Review Summary: Raise your broadsword. A clashing of steel is upon us.
Billows of dust choke the air. Through it, you make great strain to take breath, and the few you take are marred by the inhalation of freshly drawn blood. Whether this is yours or an enemy's holds no importance. You witness the slaying of brothers. The massacre of long running kinships. The fire is stoked. This will be both the first and the last battle. No more brothers will fall.
A little bit of dramatic flair never hurt in storytelling, so long as the one who tells it can make it tangible. This is something Helcaraxë has an acute awareness of, something which was proven well off of the romp n stomp fest that was/is
Red Dragon, one that has seemingly yet to end.
The Last Battle contains within it the following-riffs meaty enough to feed every cannibalistic New Guinean tribe, drum patterns thunderous enough to match the force of a running punch from Halfthor Bjornsson, and grunts and gutturals monstrous enough to overpower a stampede of hoarse voiced Randy Savages (ones undeniably charged with extra power due to their resurrection). In short,
The Last Battle is truly just a meaty, heavy record.

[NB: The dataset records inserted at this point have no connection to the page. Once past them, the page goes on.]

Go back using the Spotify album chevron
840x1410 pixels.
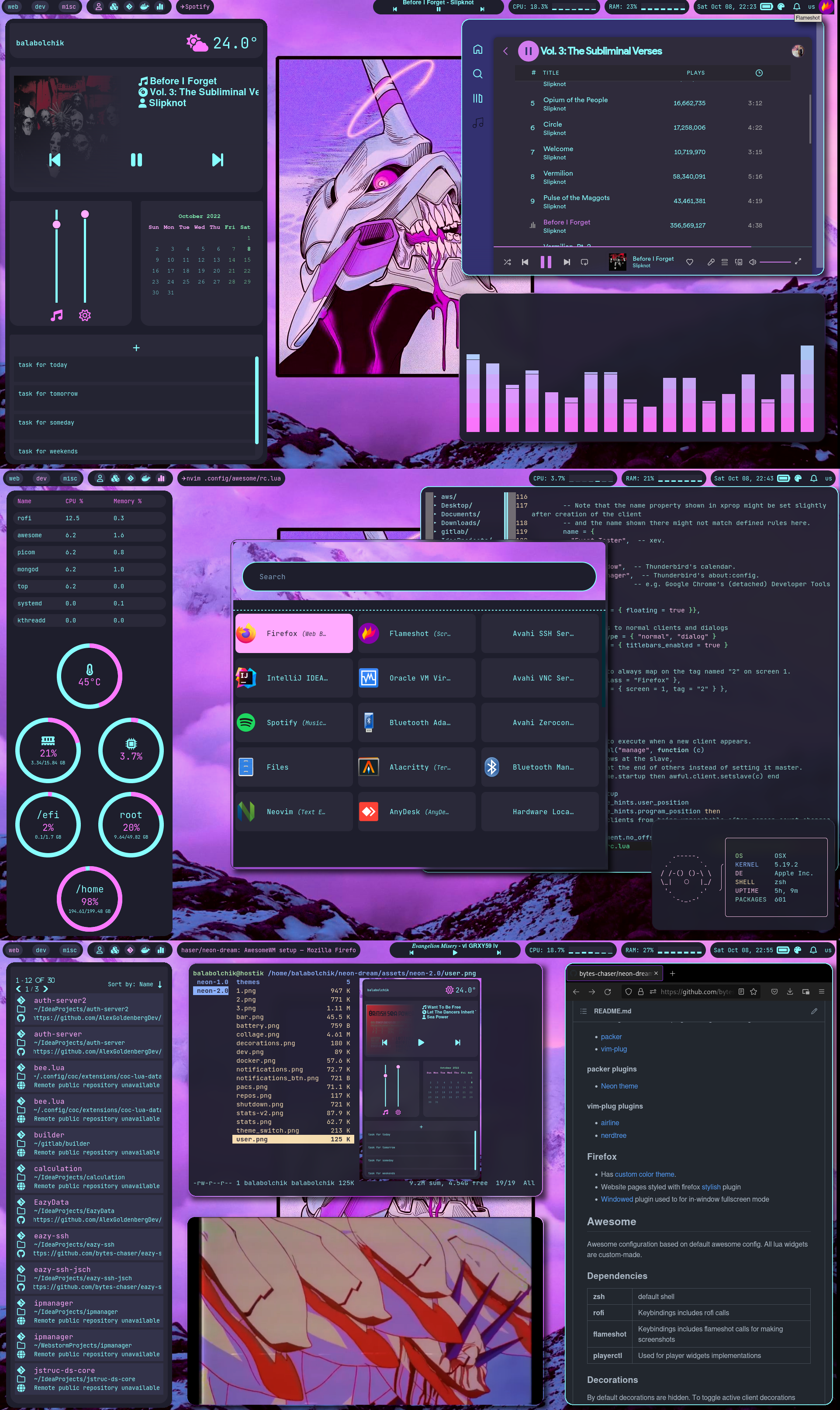pos(505,51)
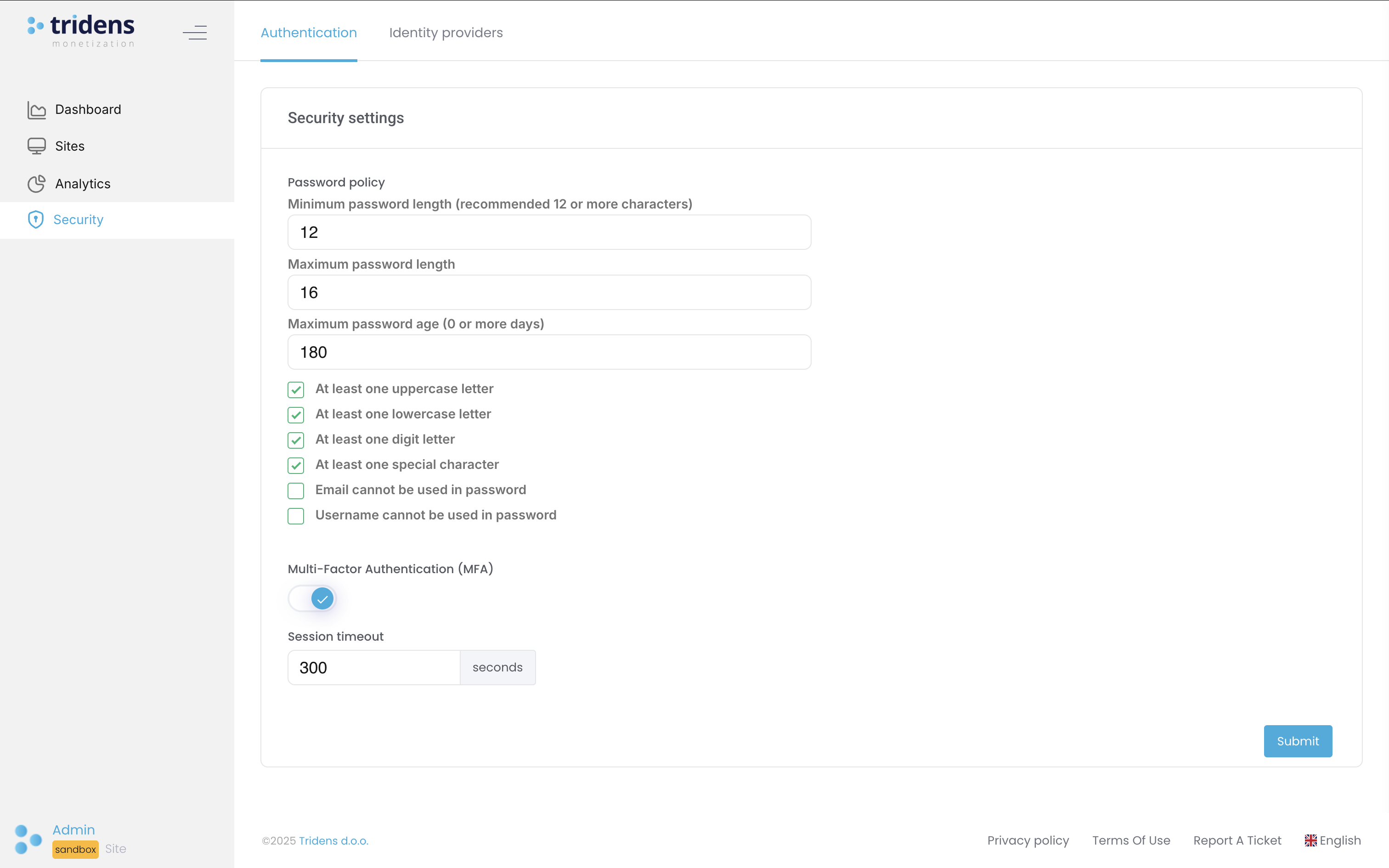Uncheck At least one uppercase letter
1389x868 pixels.
point(296,389)
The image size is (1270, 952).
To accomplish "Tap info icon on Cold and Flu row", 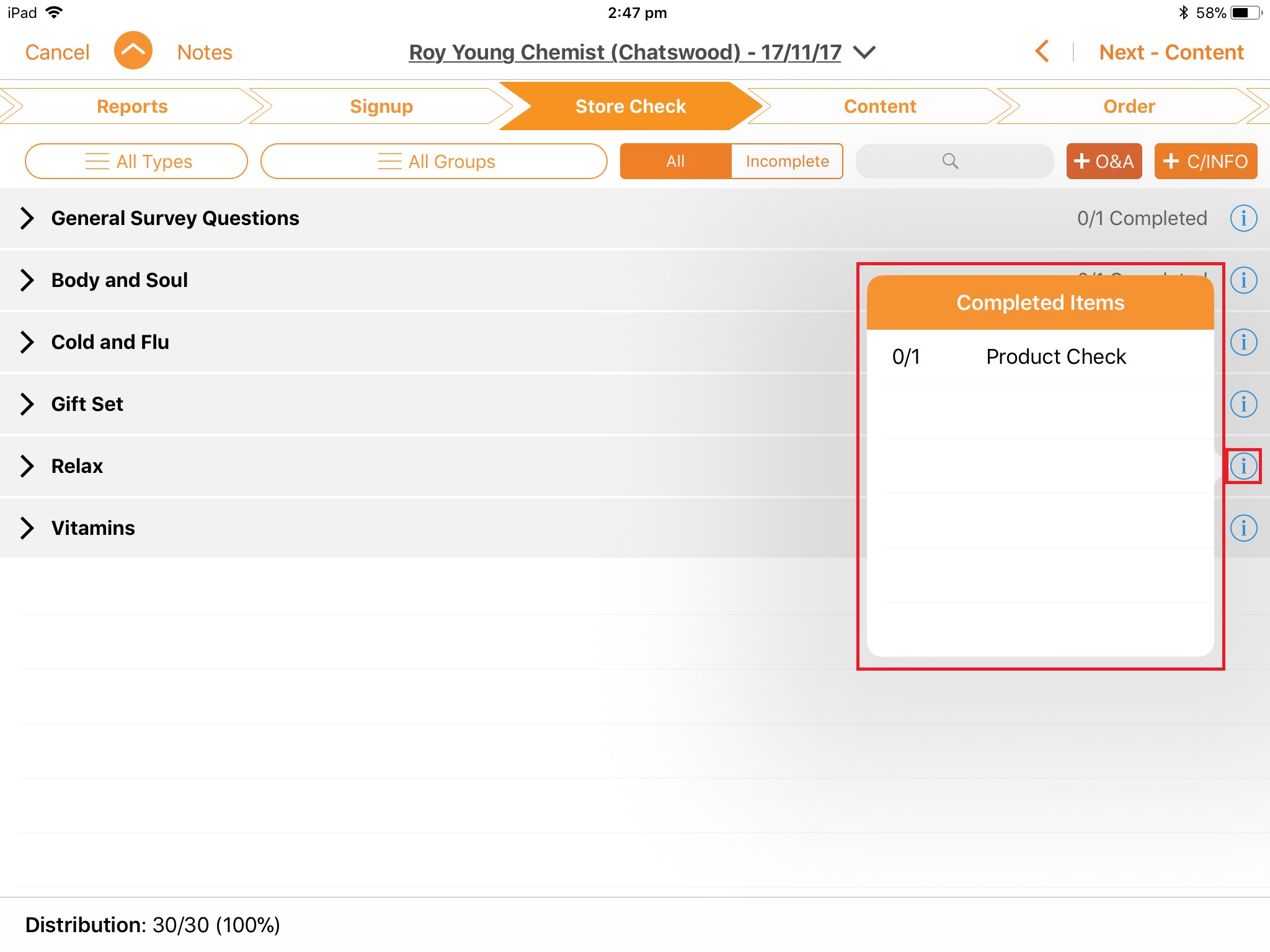I will [x=1243, y=342].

This isn't to treat the record as if it's one-dimensional, but it is not unfair to say that Helcaraxë like to hone in on their meat-headed skull-bashing ear-thrashing eye-mashing (perhaps my adjective choices could use revision) sound. The way swelling melodic riffs meet wicked snare pops off of "Guardians" show this quite well, as does the bands knack for infectious riffs tunnel through your ear canals like the burrowing of some great mystical wurm (before you accuse me of misspelling and call me an FAS baby, a wurm is a dragon bound to land who has lost it's right to flight. Or to own arms and legs.).
To be frank, this formula could quite easily turn into a lull, but Helcaraxë have both the technical finesse (seriously, that entire percussion section knows how to whip out some impressive odd rhythms, ala the first track "Old Blood Sings") and the atmospheric timing to keep the album wonderfully engaging. They punch you in the gut with chunky riffs and unfathomably heavy bass lines for a nice bulk of the record, but intersperse soothing acoustic bits and slower melodies to give a slight reprieve, which also gives those heavy sections a more potent bite. These contrasting feelings exist in both "Omens", a track that invokes the images of a long and barren land of permafrost and is dotted only by tall spires of pine tree, as well as in the cathartic solo of the epoch "An Eye For An Eye".
To condense the word salad I have spewed,
The Last Battle is in many ways but a refinement on every gnarled riff and gargantuan shout we've heard off of
Red Dragon, and that is in all honesty, everything I could have wanted. Helcaraxë have a simple vision, but one that is wildly fun and that needs not refinement. May the well of riffs never run dry, and until we again meet via bandcamp and a pair of cheap earbuds, godspeed Helcaraxë.